**Provided data:**

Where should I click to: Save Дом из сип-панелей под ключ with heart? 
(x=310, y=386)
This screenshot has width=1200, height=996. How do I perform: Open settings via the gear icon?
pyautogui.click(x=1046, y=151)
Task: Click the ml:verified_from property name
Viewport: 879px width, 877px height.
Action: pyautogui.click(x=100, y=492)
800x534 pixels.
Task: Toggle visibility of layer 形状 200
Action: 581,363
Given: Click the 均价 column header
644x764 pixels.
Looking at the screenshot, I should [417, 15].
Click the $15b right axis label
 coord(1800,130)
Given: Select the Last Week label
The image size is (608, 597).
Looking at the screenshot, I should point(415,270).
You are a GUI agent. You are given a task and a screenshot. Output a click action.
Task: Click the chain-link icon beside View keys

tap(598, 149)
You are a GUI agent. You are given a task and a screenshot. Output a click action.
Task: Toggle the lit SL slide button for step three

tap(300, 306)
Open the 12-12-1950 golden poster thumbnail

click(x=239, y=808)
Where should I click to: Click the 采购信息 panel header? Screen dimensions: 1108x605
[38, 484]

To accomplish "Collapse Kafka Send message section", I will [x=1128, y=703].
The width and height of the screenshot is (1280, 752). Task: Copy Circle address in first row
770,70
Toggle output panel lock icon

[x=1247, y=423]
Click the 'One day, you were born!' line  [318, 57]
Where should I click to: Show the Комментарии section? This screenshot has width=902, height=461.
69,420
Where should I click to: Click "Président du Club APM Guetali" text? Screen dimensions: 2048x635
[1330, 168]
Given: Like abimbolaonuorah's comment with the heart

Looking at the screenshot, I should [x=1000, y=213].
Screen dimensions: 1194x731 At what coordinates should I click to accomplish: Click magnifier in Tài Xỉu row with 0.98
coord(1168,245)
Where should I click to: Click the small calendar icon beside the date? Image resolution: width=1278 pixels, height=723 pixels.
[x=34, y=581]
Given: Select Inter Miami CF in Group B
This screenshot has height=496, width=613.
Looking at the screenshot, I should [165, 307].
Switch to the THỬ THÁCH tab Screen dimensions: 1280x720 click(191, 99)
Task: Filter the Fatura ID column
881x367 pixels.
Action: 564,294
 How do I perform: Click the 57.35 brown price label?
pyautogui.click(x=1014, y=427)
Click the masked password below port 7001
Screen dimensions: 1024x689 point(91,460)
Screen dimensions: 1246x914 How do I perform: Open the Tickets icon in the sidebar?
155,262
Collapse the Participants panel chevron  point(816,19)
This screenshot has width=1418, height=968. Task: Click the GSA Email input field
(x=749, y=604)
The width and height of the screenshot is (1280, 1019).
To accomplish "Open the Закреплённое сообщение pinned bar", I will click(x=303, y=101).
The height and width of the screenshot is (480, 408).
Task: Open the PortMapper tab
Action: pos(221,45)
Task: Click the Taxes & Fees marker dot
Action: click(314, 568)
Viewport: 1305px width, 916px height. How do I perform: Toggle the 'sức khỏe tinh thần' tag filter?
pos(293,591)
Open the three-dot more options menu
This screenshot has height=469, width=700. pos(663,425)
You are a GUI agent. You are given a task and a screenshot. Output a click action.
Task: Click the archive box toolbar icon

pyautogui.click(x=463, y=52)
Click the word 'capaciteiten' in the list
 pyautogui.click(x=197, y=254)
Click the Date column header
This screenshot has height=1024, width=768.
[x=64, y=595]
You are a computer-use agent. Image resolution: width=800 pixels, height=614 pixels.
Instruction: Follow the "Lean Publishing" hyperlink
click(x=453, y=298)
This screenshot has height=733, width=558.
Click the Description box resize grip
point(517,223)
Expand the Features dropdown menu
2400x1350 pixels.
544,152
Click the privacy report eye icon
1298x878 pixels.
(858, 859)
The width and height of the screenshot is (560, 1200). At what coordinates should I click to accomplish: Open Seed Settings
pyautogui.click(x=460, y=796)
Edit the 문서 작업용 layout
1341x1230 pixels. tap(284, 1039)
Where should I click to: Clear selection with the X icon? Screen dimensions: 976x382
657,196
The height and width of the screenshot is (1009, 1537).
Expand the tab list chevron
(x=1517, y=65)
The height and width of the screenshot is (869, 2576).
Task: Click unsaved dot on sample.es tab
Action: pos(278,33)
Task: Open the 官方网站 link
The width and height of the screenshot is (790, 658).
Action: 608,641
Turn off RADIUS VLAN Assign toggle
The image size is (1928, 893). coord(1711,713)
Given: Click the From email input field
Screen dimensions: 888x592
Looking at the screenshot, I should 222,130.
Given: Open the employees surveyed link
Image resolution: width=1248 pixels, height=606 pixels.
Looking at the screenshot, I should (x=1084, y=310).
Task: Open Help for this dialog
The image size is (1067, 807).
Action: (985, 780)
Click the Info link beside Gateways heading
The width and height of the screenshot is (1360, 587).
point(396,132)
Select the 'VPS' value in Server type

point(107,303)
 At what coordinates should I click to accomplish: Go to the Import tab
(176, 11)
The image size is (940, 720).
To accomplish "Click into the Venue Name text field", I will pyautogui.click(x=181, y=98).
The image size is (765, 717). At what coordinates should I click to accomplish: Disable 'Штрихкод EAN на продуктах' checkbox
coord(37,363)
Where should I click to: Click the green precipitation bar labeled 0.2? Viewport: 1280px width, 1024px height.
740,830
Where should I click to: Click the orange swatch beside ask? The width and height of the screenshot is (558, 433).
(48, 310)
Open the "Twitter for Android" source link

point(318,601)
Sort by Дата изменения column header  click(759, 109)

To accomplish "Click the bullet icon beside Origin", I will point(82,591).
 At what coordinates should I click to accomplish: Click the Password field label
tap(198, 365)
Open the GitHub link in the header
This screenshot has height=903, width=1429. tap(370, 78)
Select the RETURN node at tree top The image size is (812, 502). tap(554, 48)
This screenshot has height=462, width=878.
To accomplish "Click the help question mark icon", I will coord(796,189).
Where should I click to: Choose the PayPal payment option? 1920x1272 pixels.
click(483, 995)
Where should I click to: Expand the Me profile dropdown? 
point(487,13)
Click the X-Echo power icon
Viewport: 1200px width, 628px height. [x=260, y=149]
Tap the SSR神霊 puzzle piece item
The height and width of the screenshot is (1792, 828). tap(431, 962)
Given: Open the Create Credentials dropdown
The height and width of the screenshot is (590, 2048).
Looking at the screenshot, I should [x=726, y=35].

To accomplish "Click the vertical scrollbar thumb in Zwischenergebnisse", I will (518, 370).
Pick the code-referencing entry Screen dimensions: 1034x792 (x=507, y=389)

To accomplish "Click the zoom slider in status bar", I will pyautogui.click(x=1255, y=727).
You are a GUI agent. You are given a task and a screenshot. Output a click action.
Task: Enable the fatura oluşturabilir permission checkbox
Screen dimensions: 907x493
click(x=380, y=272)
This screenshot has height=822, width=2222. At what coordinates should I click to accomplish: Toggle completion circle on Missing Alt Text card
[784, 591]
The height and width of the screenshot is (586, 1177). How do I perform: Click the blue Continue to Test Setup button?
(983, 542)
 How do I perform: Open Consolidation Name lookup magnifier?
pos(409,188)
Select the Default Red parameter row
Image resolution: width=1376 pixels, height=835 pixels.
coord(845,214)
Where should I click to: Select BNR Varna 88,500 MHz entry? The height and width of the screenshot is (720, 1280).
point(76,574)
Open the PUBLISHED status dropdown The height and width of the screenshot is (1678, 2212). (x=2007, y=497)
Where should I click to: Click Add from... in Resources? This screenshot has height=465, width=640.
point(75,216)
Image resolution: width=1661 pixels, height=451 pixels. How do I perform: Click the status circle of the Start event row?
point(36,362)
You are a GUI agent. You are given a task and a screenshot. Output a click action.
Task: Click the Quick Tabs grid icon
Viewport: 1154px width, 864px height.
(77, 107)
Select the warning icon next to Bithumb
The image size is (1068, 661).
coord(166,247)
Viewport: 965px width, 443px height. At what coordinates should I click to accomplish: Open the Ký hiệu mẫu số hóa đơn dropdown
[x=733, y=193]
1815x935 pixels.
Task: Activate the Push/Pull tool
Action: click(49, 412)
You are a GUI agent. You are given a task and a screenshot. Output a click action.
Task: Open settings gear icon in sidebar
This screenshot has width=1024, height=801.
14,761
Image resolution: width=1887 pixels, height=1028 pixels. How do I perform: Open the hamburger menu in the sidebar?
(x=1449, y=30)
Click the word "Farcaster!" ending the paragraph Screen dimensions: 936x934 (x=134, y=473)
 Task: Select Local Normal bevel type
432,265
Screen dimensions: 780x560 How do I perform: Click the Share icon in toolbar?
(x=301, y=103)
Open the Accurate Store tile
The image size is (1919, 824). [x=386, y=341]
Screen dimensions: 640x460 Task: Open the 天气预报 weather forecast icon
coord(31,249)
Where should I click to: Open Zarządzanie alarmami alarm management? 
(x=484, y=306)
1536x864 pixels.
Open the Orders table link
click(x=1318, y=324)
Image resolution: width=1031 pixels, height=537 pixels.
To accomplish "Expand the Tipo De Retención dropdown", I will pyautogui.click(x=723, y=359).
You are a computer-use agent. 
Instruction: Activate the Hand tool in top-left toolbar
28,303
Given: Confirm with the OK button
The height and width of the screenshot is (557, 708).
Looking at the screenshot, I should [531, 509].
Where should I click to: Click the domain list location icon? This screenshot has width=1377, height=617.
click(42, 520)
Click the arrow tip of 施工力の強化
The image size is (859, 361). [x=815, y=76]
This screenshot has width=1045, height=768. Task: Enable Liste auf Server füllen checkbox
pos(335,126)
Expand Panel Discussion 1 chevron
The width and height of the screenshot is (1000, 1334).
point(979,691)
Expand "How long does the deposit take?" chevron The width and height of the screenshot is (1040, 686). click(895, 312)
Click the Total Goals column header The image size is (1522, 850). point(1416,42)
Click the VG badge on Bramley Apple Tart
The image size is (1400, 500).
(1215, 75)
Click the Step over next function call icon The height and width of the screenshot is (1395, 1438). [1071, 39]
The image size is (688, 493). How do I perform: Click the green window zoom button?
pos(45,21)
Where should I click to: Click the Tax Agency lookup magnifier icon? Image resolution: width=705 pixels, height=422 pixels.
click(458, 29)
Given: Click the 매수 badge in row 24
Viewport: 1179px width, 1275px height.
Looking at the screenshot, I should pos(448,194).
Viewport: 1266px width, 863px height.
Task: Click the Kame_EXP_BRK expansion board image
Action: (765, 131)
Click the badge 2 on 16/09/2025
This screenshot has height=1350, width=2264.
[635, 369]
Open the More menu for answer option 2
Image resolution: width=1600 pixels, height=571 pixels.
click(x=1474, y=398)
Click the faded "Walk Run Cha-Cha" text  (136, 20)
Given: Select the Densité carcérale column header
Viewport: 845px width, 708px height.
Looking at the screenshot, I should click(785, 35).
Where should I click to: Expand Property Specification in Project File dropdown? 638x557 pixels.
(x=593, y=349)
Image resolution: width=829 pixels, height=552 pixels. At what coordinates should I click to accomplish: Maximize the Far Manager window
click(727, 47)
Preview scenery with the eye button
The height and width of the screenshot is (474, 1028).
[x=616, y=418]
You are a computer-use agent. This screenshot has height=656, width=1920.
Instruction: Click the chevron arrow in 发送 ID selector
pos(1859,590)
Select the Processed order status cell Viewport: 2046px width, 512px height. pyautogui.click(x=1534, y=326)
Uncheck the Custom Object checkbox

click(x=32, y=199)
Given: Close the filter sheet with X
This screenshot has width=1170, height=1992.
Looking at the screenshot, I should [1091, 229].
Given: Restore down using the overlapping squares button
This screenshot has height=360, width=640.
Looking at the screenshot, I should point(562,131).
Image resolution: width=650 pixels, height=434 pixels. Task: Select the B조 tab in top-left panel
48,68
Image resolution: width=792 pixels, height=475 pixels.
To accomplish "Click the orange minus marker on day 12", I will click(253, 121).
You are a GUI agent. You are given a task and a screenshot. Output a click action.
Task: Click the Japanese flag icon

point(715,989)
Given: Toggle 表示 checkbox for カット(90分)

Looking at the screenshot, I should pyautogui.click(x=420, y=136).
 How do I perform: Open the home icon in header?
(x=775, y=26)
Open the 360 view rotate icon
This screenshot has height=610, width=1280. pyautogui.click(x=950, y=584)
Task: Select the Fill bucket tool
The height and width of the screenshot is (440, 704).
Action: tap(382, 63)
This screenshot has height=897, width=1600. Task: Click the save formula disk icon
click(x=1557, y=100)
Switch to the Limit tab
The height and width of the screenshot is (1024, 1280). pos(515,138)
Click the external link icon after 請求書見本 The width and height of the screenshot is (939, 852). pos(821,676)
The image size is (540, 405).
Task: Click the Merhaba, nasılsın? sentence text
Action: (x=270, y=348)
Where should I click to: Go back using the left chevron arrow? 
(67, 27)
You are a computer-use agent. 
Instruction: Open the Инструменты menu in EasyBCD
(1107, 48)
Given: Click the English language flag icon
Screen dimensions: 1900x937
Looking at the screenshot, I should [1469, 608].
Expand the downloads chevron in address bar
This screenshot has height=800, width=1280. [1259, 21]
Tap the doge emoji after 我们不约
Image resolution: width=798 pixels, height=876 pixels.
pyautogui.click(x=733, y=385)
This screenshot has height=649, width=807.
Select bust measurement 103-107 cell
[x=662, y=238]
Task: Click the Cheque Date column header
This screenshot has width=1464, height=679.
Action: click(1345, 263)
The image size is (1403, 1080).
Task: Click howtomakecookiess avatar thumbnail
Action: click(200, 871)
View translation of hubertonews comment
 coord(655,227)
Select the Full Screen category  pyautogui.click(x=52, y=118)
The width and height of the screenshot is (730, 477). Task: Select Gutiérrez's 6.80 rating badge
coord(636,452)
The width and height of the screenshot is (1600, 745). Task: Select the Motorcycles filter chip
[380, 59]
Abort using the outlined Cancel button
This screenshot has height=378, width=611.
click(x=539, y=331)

**Work item:** The records are given above. Copy each line in them that holds "computer".

**Task solution:**
You are a computer-use agent. Image resolution: width=800 pixels, height=614 pixels.
You are a computer-use agent. 
You are a computer-use agent. This screenshot has height=656, width=1920.
You are a computer-use agent. 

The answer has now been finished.